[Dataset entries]

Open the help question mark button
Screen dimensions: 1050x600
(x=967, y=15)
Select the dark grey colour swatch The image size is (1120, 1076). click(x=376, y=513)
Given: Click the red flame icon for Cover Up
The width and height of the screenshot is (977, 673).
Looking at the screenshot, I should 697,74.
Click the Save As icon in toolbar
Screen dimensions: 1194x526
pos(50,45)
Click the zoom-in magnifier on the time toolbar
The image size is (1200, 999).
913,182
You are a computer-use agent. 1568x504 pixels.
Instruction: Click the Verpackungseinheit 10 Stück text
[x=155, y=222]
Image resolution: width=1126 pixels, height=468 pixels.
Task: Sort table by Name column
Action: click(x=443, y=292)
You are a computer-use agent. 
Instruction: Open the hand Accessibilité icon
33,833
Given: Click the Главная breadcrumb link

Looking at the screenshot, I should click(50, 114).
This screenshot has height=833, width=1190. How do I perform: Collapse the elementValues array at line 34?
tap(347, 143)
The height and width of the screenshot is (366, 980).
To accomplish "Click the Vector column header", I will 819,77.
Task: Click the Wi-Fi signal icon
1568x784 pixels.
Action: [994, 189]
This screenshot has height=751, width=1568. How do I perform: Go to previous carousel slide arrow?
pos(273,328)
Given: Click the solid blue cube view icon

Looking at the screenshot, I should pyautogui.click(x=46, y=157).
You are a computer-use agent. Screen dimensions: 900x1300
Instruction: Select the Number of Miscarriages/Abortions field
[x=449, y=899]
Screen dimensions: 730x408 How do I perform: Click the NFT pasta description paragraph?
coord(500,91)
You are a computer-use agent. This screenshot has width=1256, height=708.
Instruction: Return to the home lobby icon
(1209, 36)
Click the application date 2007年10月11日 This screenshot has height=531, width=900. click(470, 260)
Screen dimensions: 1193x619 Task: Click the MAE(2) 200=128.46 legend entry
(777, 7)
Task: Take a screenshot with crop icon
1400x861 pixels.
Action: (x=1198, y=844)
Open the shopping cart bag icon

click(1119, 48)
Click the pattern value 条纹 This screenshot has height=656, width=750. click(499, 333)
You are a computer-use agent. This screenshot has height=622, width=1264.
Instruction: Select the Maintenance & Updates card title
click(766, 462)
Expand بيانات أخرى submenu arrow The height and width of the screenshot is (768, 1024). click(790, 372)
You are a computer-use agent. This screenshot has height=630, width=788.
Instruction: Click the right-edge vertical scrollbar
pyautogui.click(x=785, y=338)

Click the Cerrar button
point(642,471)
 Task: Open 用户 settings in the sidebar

▸ PROBLEM DETAILS: Repeat the entries above verbatim.

▸ EXERCISE RESPONSE:
Open the help question mark button
Screen dimensions: 1050x600
(x=967, y=15)
Select the dark grey colour swatch The image size is (1120, 1076). click(x=376, y=513)
Given: Click the red flame icon for Cover Up
The width and height of the screenshot is (977, 673).
Looking at the screenshot, I should 697,74.
Click the Save As icon in toolbar
Screen dimensions: 1194x526
pos(50,45)
Click the zoom-in magnifier on the time toolbar
The image size is (1200, 999).
913,182
You are a computer-use agent. 1568x504 pixels.
Instruction: Click the Verpackungseinheit 10 Stück text
[x=155, y=222]
Image resolution: width=1126 pixels, height=468 pixels.
Task: Sort table by Name column
Action: click(x=443, y=292)
You are a computer-use agent. 
Instruction: Open the hand Accessibilité icon
33,833
Given: Click the Главная breadcrumb link

Looking at the screenshot, I should click(50, 114).
This screenshot has height=833, width=1190. How do I perform: Collapse the elementValues array at line 34?
tap(347, 143)
The height and width of the screenshot is (366, 980).
To accomplish "Click the Vector column header", I will 819,77.
Task: Click the Wi-Fi signal icon
1568x784 pixels.
Action: [994, 189]
This screenshot has height=751, width=1568. How do I perform: Go to previous carousel slide arrow?
pos(273,328)
Given: Click the solid blue cube view icon

Looking at the screenshot, I should pyautogui.click(x=46, y=157).
You are a computer-use agent. Screen dimensions: 900x1300
Instruction: Select the Number of Miscarriages/Abortions field
[x=449, y=899]
Screen dimensions: 730x408 How do I perform: Click the NFT pasta description paragraph?
coord(500,91)
You are a computer-use agent. This screenshot has width=1256, height=708.
Instruction: Return to the home lobby icon
(1209, 36)
Click the application date 2007年10月11日 This screenshot has height=531, width=900. click(470, 260)
Screen dimensions: 1193x619 Task: Click the MAE(2) 200=128.46 legend entry
(777, 7)
Task: Take a screenshot with crop icon
1400x861 pixels.
Action: (x=1198, y=844)
Open the shopping cart bag icon

click(1119, 48)
Click the pattern value 条纹 This screenshot has height=656, width=750. click(499, 333)
You are a computer-use agent. This screenshot has height=622, width=1264.
Instruction: Select the Maintenance & Updates card title
click(766, 462)
Expand بيانات أخرى submenu arrow The height and width of the screenshot is (768, 1024). click(790, 372)
You are a computer-use agent. This screenshot has height=630, width=788.
Instruction: Click the right-edge vertical scrollbar
pyautogui.click(x=785, y=338)

Click the Cerrar button
point(642,471)
 Task: Open 用户 settings in the sidebar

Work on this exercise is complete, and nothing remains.